The peasantry and lower classes ate little more than bread and pottage, which is a stew of vegetables and herbs cooked in one pot, with a little meat of some kind added, if available, which wasn't often.  Soft cheese was made if they kept a cow and eggs if they had a hen or two. Almost all but the very poorest kept a pig which once slaughtered was able to provide some fresh meat for immediate use and joints were smoked for later consumption.

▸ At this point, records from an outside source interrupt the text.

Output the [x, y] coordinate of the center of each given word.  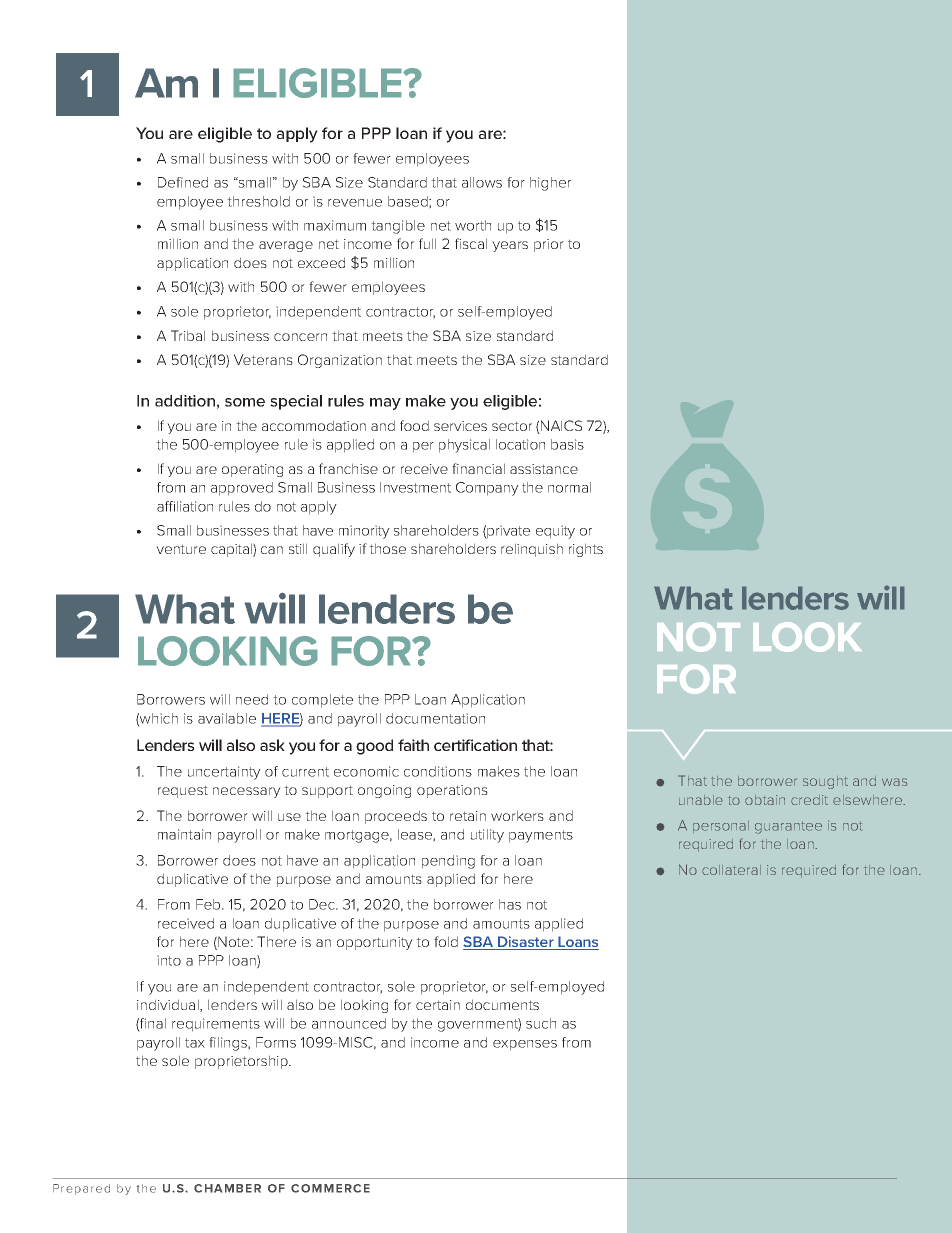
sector [512, 426]
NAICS [560, 427]
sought [825, 782]
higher [550, 184]
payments [541, 836]
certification [475, 745]
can [272, 550]
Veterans [263, 359]
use [289, 817]
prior [549, 245]
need [252, 699]
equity [555, 532]
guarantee [788, 827]
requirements [216, 1025]
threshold [258, 201]
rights [586, 550]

Apart from fire dogs, cauldrons, roasting spits and griddles which were made of iron, forged by the local blacksmith, most cooking utensils were either wood or terracotta clay.  Food was cooked over an open fire, very few people had an oven and if they had it, was built in beside the fireplace and could be used for bread and pies.  Serving dishes for the main table were wooden trenchers (plates) and bowls or if the household was a prosperous one, pewter or even silver, with glazed earthenware such as jugs and serving platters.  Forks were unknown, everyone ate with a spoon and a knife.

Spices played a large part in the kitchen, the Tudor palette liked a combination of sweet and savoury flavours and delicately spiced sauces for their meats, quite often these sauces were based on fruits such as redcurrants, gooseberries, barberries, sloes (wild damsons) quince, apples, oranges and lemons. A lot of native fruits were also  pickled in their season to be eaten with roast or baked meats throughout the year; as were oranges and lemons. Housewives also used every part, of every animal, not only in cooking for the family and servants of the household, but also for household items like bone and horn for spoons and leather for shoes and clothes.